> **STUDY MATERIAL**:
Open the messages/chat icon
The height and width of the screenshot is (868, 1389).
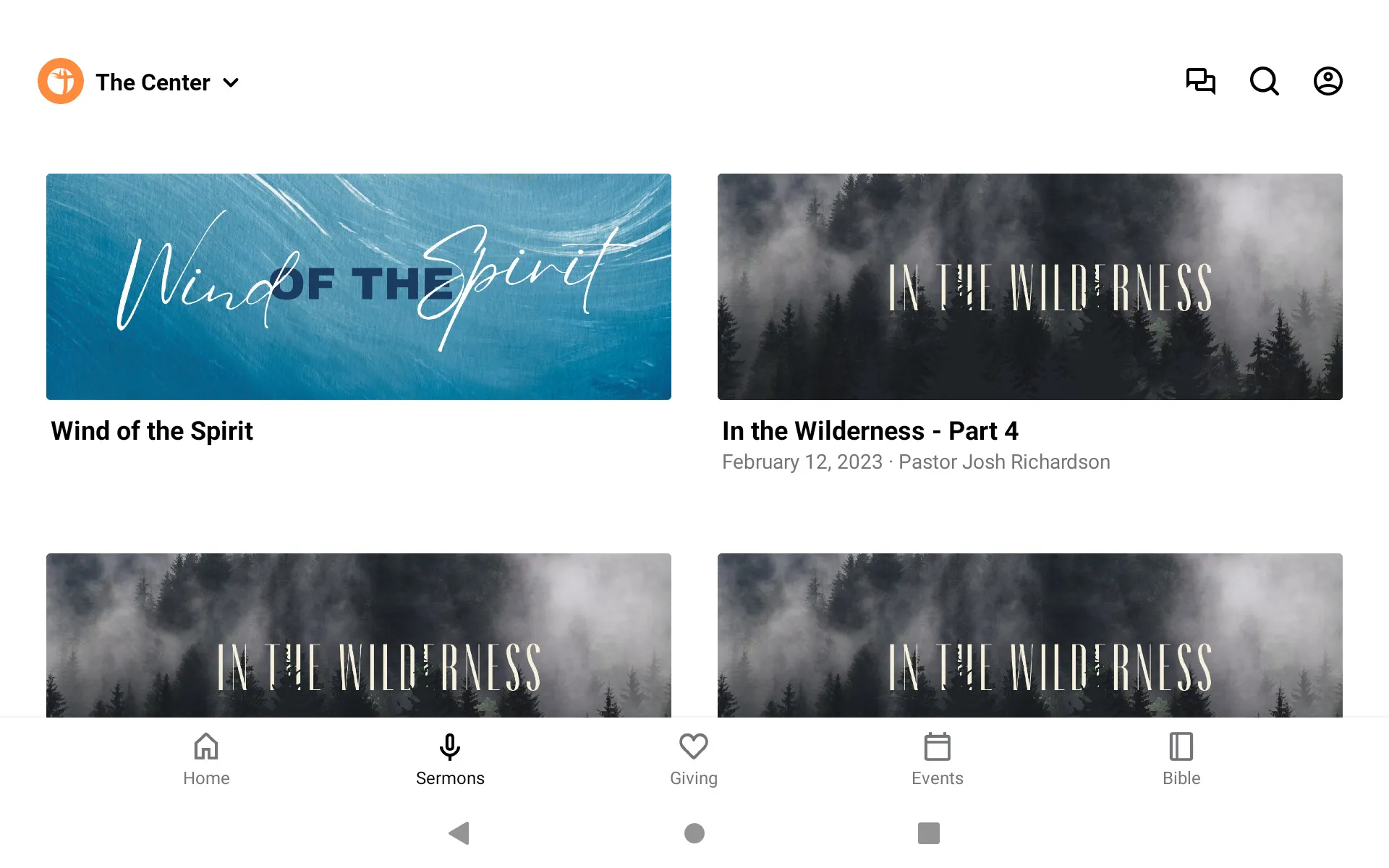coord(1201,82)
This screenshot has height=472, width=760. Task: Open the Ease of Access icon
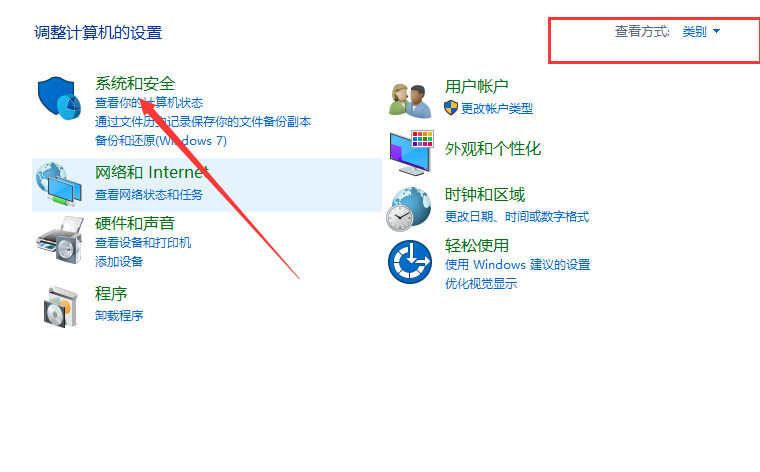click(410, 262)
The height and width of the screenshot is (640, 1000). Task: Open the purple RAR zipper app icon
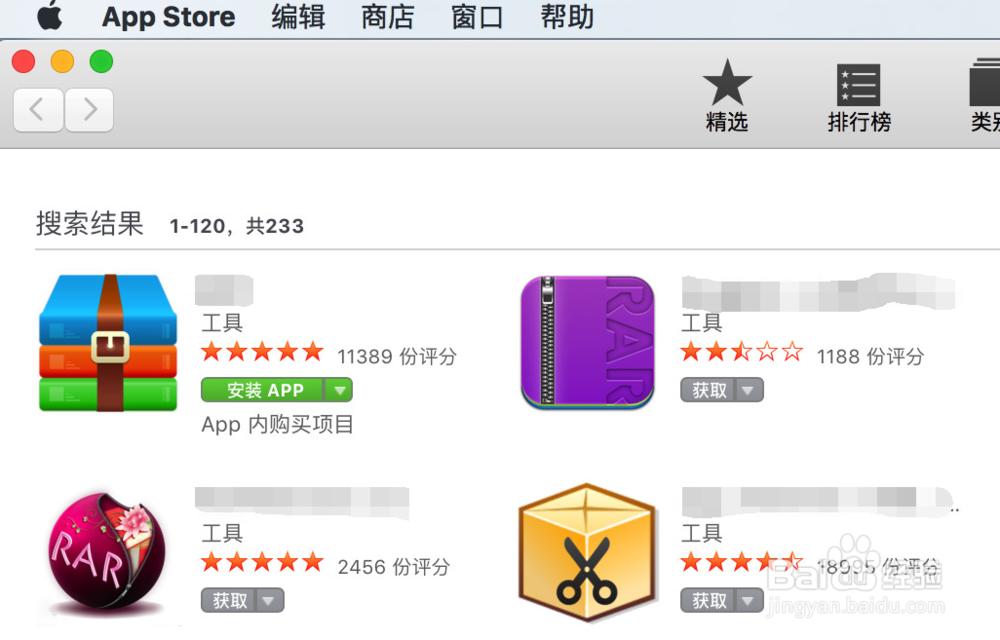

> **TASK DESCRIPTION**:
Output every entry above verbatim, but leave out the pictures.

> **SOLUTION FOR THIS PROBLEM**:
Open the messages/chat icon
The height and width of the screenshot is (868, 1389).
coord(1201,82)
This screenshot has height=472, width=760. Task: Open the Ease of Access icon
click(410, 262)
The height and width of the screenshot is (640, 1000). Task: Open the purple RAR zipper app icon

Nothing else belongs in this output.